Ятвяжская старшина мялась недолго, да и выбора у неё не было – либо сгинуть в огне, либо согласиться с тем, что сила солому ломит. И выплатить откупные лихим насильникам, а также первые подати в казну Великого князя.
С каждого очага Ладомир взял по пять гривен серебром, а если серебра не было, то брали мехом, полотном и железом. Ну и бронь, которая была на ятвяжских ратниках, он забрал себе. Хорошей брони набралось на десяток мечников, а худую утопили в Двине, чтобы не вздумали ятвяги воевать впредь с князем Киевским.
Никаких безобразий Ладомировы мечники в городе не чинили, разве что смочили усы в медовой браге. С тем и отчалили, заключив с побежденными твёрдый ряд. А если нарушат его ятвяги, то не жить им на этом свете и граду их не стоять на Двине. Всю захваченную в городке добычу погрузили на подвернувшуюся купеческую ладью и отправили вверх по реке в Плешь.
По мнению Ладомира, ятвяжская земля ничем не отличалась от земли кривецкой, а потому ятвяги не будут чинить препятствий власти Великого князя.

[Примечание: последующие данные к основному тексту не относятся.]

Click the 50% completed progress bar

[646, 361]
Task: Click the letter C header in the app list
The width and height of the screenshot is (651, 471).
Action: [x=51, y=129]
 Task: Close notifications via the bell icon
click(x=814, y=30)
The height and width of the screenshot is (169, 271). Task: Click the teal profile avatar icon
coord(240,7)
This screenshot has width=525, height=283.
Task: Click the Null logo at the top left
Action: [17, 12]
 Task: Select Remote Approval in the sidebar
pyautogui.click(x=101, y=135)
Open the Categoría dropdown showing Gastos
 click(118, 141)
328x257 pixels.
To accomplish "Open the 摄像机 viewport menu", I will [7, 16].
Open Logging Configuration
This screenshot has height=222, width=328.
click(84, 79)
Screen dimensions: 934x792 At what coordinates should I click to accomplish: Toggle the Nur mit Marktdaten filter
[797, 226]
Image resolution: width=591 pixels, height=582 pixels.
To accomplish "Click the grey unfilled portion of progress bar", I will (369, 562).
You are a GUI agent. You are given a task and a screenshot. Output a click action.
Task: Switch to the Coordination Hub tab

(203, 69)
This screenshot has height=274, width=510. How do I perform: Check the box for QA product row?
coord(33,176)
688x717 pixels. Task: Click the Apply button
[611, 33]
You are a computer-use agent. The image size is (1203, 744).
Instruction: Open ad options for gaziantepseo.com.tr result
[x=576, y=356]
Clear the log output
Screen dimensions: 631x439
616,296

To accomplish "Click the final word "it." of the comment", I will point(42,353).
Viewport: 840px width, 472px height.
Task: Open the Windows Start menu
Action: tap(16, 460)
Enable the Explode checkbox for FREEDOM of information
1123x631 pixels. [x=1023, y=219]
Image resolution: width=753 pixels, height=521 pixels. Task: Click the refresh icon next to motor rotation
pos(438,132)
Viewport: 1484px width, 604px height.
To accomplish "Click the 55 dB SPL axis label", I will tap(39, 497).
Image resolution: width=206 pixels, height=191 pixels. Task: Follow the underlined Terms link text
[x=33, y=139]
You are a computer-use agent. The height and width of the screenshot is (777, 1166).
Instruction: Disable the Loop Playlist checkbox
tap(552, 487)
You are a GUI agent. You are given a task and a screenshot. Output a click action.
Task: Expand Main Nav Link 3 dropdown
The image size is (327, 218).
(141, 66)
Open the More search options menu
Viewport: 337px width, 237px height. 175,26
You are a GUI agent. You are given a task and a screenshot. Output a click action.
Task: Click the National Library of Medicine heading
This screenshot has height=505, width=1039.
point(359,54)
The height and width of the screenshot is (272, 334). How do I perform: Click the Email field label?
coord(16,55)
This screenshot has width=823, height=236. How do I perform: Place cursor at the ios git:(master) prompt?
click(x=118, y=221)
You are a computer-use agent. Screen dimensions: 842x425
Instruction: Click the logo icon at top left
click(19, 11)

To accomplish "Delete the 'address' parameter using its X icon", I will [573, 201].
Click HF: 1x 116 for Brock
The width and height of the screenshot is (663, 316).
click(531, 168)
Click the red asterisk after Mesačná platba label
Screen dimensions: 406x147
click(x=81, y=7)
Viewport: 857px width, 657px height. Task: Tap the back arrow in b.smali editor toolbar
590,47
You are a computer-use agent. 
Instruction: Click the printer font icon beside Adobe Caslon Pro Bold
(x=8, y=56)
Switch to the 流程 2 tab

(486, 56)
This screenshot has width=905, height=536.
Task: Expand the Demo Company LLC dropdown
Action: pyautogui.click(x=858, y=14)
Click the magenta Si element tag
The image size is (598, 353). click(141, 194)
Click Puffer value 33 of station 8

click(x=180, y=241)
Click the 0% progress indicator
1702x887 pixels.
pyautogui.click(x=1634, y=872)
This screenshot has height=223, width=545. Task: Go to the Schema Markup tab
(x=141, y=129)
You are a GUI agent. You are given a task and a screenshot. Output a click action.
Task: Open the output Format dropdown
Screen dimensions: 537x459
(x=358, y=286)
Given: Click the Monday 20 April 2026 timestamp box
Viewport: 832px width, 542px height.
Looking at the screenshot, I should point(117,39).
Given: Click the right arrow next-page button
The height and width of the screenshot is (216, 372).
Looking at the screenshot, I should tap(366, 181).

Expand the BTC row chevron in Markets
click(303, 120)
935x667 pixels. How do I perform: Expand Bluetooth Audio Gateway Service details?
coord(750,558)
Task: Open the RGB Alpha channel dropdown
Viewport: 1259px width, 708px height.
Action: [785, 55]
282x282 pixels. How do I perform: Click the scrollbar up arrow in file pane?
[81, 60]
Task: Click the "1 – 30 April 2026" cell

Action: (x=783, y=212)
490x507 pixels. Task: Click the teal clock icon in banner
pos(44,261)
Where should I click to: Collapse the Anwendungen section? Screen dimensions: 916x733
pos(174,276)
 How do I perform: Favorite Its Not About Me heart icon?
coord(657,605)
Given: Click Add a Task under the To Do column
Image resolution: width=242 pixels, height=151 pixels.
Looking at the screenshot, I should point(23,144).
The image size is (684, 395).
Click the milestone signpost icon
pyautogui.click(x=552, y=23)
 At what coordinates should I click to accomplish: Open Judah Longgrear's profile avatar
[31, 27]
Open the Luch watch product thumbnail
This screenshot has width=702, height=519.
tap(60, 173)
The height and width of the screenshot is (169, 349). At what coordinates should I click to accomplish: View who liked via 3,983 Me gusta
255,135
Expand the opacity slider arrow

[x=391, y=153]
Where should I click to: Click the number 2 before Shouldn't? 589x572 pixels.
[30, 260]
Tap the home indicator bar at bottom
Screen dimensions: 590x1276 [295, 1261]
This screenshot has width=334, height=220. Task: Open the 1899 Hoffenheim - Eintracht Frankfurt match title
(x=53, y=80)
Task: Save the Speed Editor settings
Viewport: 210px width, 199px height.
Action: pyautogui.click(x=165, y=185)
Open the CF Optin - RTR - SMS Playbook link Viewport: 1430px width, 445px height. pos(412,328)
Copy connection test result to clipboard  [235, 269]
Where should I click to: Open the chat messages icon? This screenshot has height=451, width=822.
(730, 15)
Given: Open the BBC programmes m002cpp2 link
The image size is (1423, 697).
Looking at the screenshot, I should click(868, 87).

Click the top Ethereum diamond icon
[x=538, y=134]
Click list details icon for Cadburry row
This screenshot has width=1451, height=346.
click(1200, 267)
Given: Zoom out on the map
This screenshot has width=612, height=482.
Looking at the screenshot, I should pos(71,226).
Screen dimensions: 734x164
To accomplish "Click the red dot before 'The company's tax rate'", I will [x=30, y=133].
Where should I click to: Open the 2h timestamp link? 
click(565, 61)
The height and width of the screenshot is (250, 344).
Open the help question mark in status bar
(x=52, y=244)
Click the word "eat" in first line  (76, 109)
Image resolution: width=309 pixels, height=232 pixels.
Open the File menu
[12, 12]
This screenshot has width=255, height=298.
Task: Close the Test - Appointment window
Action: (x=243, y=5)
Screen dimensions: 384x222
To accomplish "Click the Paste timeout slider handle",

– Ты их врасплох захватил, – возразил Вельямид, оглядывая заросшие густым лесом берега, – а то неизвестно, чем бы всё закончилось. Уж если кривичи и радимичи время от времени показывают зубы Великому князю, то с какой стати покорятся ятвягам. Не один год потребуется, чтобы взять эти земли под киевскую руку, а уж за своих богов они будут держаться до последнего.
– Так ведь признал же они власть Владимира, и Перуна провозгласили первым среди богов, – возразил боярину сидевший на первом весле Сновид. – А что ещё от людей требовать можно?
– Ныне князь Владимир пошёл войной на Мечислава Польского за города Червенские, – Вельямид покосился на Ладомира. – А в следующем году жди его здесь на Двине с киевской ратью. А мы пока что урвём небольшой кус, чтобы у князя и киевской старшины разгорелись глаза на нашу удачу.
Далеко смотрел боярин Вельямид, так далеко, что прозевал, как ударили с берега стрелой. Хорошо, что Ладомир вовремя пригнул боярскую голову к днищу ладьи.
– Держись средины! – крикнул Ладомир кормчему.
Не было смысла шарить по прибрежным кустам. Даже если озорнику, пустившему стрелу, свернуть шею, то прибыток будет небольшой. Если по этой стреле судить, то весть о пришельцах бежит по земле быстрее, чем скользит по Двине ладья, и у следующего ятвяжского города можно ждать всяких неожиданностей. Во всяком случае, Ладомир не удивился бы такому расторопству, да и Вельямид был того же мнения.
Ладомир протяжным свистом пригласил Хабарову ладью к берегу. В непролази прибрежных лесов мелькнула прогалина, к которой и пристали для передых.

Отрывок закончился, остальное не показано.